* [課題内容] 本文のうち「とりあえず概ね好意的な前半」で始まり「ら買うことをオススメします。」までの部分を、一字一句変えずに書き写してもらえますか?

* [本文]
TRPGの紹介記事でがっかりさせられたので憤りを書く

この記事。
 
【アナログゲーム決死圏】第3回TRPGの始め方…体験方法からオススメのタイトルまで(インサイド
 
インサイドなんて、TRPGを始めようって人が見るとこじゃないよ」
Wizards of the Coastから、金貰って書いた記事じゃないの?」
イードが運営しているWebサイトに、何を期待しているのか」
 
…とか、周りに言われたが、それでも書く。
 
この記事、スタートは何かというと、
【アナログゲーム決死圏】第1回 アナログゲームってなんだ?ボードゲームTRPGなど、その種類と魅力を解説(インサイド
…という記事をみかけて、「ほー、面白そうな記事を書いてるな」と期待してたんだわ。
 
うん、これ、勝手に私が期待して、勝手に裏切られた、って話なんだ。

とりあえず概ね好意的な前半

TRPGの始め方、というのは、TRPGをプレイしてて、ゲーム会を定期的に開いてる私からすると、結構、興味を引かれる話で。
期待して読み進めていた訳だ。
 
まず、今回の序文。

前回のボードゲームと同様に、TRPGも買ってから遊ぶか、遊んでから買うかが悩むところですが、TRPGが全くの未経験という方は、心に決めたタイトルが無い限り、可能であれば試しに遊んでみてから買うことをオススメします。
そして、基本的にTRPGにはプレイヤーの他に、ゲームの進行役であるゲームマスターGM)が必要なのですが、ゲームマスターを未経験でいきなりやるのは少々大変なので、初体験の時は可能であればプレイヤーで体験してみるとよいでしょう。

うん、まぁ、妥当な話だ。
TRPGは、他に比較する遊びがないので、何も知らない人に説明するのは、「サイコロを使ったごっこ遊び」とか「ルールのある、ままごと」とか抽象的なことしか言えないので、体験することが大事と言うのは、私も同意する。

TRPGプレイヤーの知り合いをあたろう
やはり一番手っ取り早い方法はこれ。もし身近にTRPGプレイヤーがいたら、まずはその人を頼ってみましょう。しかし、TRPGプレイヤーの知り合いがいないという方のために、別の方法もいくつか紹介していきます。

まぁ、これもそうだろう。
身近に遊んでいる人がいれば、そこに参加させてもらうのがいい……とは思う。
ただ、「TRPGの面白さはメンバー次第」というのもあるので、これで、駄目だったからと言って、TRPGを見捨てないでほしいとは思う。

TRPGが遊べるゲームスペースへ行ってみよう

そんな場所は田舎にはない(きっぱり)。
いきなり、都市圏以外の人は置いてきぼりですか。

* [データ内容]
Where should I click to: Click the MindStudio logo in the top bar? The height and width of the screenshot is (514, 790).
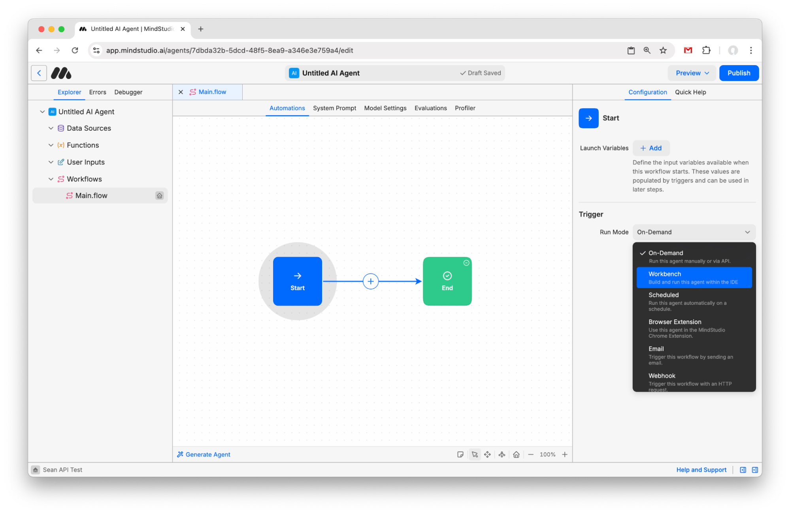(62, 73)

* [回答]
とりあえず概ね好意的な前半

TRPGの始め方、というのは、TRPGをプレイしてて、ゲーム会を定期的に開いてる私からすると、結構、興味を引かれる話で。
期待して読み進めていた訳だ。
 
まず、今回の序文。

前回のボードゲームと同様に、TRPGも買ってから遊ぶか、遊んでから買うかが悩むところですが、TRPGが全くの未経験という方は、心に決めたタイトルが無い限り、可能であれば試しに遊んでみてから買うことをオススメします。